Tuesday, November 1, 2016

J. W. Mason — Functional finance vs. conventional finance: What’s really at stake?

One pole of current debates about U.S. fiscal policy is occupied by the “functional finance” position—the view usually traced back to the late economist Abba Lerner—that a government’s budget balance can be set at whatever level is needed to stabilize aggregate demand, without worrying about the level of government debt. At the other pole is the conventional view that a government’s budget balance must be set to keep debt on a sustainable trajectory while leaving the management of aggregate demand to the central bank. Both sides tend to assume that these different policy views come from fundamentally different ideas about how the economy works.
A new working paper, “Lost in Fiscal Space,” coauthored by myself and Arjun Jayadev, suggests that, on the contrary, the functional finance and the conventional approaches can be understood in terms of the same analytic framework. The claim that fiscal policy can be used to stabilize the economy without ever worrying about debt sustainability sounds radical. But we argue that it follows directly from the standard macroeconomic models that are taught to undergraduates and used by policymakers.
Here’s the idea.…
WCEG — The Equitablog
Functional finance vs. conventional finance: What’s really at stake?
J. W. Mason | Assistant Professor of Economics at John Jay College, City University of New York

Lost in fiscal space: Some simple analytics of macroeconomic policy in the spirit of Tinbergen, Wicksell and LernerJ.W. Mason, Assistant Professor of Economics, John Jay College, City University of New York, and Arjun Jayadev, Associate Professor of Economics and Graduate Program Director, University of Massachusetts, Boston

1 comment:

peterc said...

The following is not a criticism of the linked post.
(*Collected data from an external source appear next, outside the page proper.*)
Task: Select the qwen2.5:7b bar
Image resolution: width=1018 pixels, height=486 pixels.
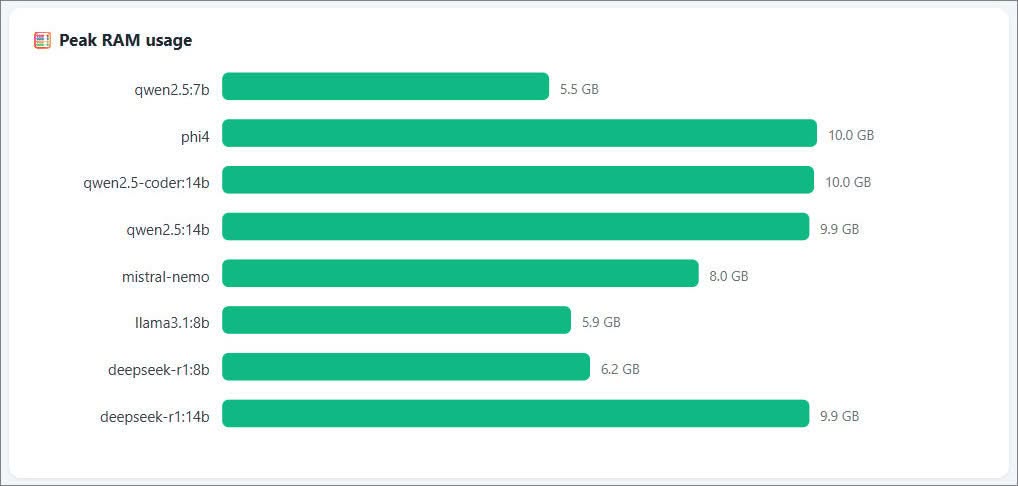Action: [386, 86]
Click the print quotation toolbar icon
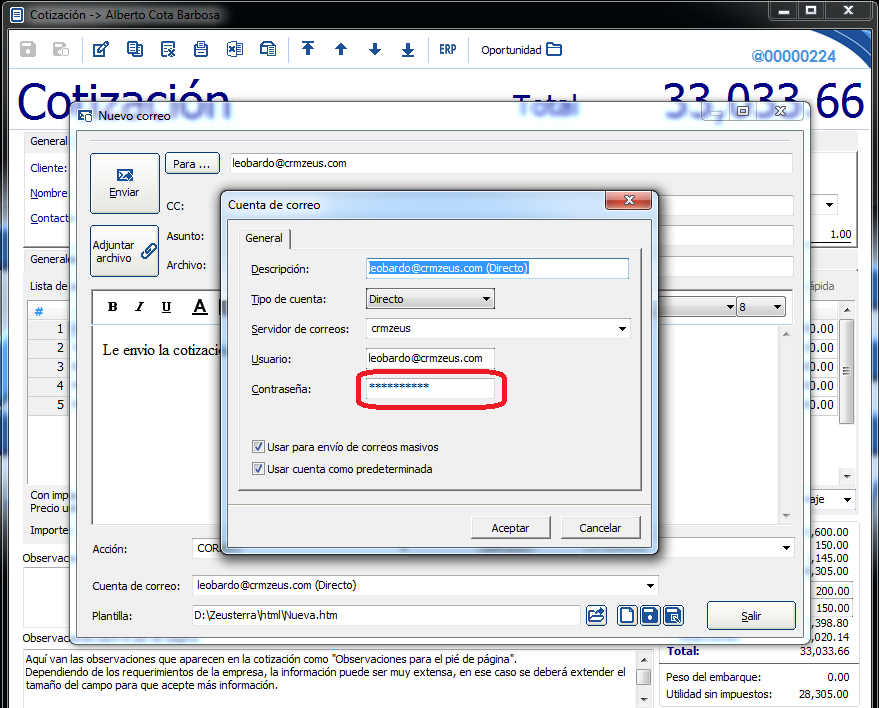This screenshot has width=879, height=708. click(201, 50)
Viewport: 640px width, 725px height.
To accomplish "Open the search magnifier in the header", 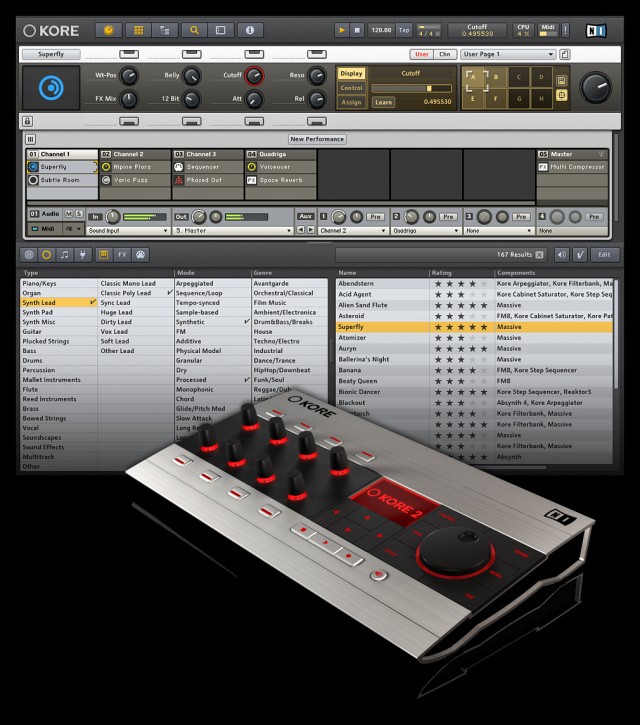I will pos(193,31).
Just a couple of observations.

From the post:

"Conventional policy and functional finance represent two different choices about which instrument to assign to which target. The former says the interest rate instrument should focus on demand and the fiscal-balance instrument should focus on the debt-ratio target, the latter has them the other way around. ... In this sense, the functional finance position is less radical than either its supporters or its opponents believe."

Scott Fullwiler has explained in the past (for example, in this excellent 5-part series http://neweconomicperspectives.org/2012/12/functional-finance-and-the-debt-ratio-part-i.html ) that functional finance, far from being reckless or radical if assessed on orthodox criteria, turns out to be "ricardian" in the sense the mainstream use that term. So, I think it is quite clear to the leading MMTers that functional finance is not radical in this sense.

I think what is radical -- for want of a better word -- is that functional finance turns the current conventional wisdom on its head. I would say the same thing about MMT and PKE (and Marx, in most respects) in general. The mainstream, like the devil ;-), seeks to turn everything upside down, so that reality is obfuscated. The task of heterodoxy has been to turn things right way round again, so that things can be seen clearly. For instance, loans create deposits, not the other way round; injections create leakages, not the other way round, and so on.

Functional finance is another clear example of this.

As noted in the quoted passage above, the mainstream is saying, control demand through interest rates and try to stabilize the public debt-to-GDP ratio (as if it mattered) through fiscal policy.

This amounts to saying, we will try to boost demand (spending) by doing anything other than actually spend. And we will try to control any macro effects of public-debt issuance by doing anything other than controlling the terms on which that debt is issued.

In this way, the matter is turned upside down. Everything has been obfuscated, which of course serves a political function.

Functional finance is a "radical" reversal of this logic.

It amounts to saying, we will try to boost demand (spending) by actually spending. And we will ensure that debt-servicing requirements do not pose an inflation risk by
directly controlling the terms on which debt is issued.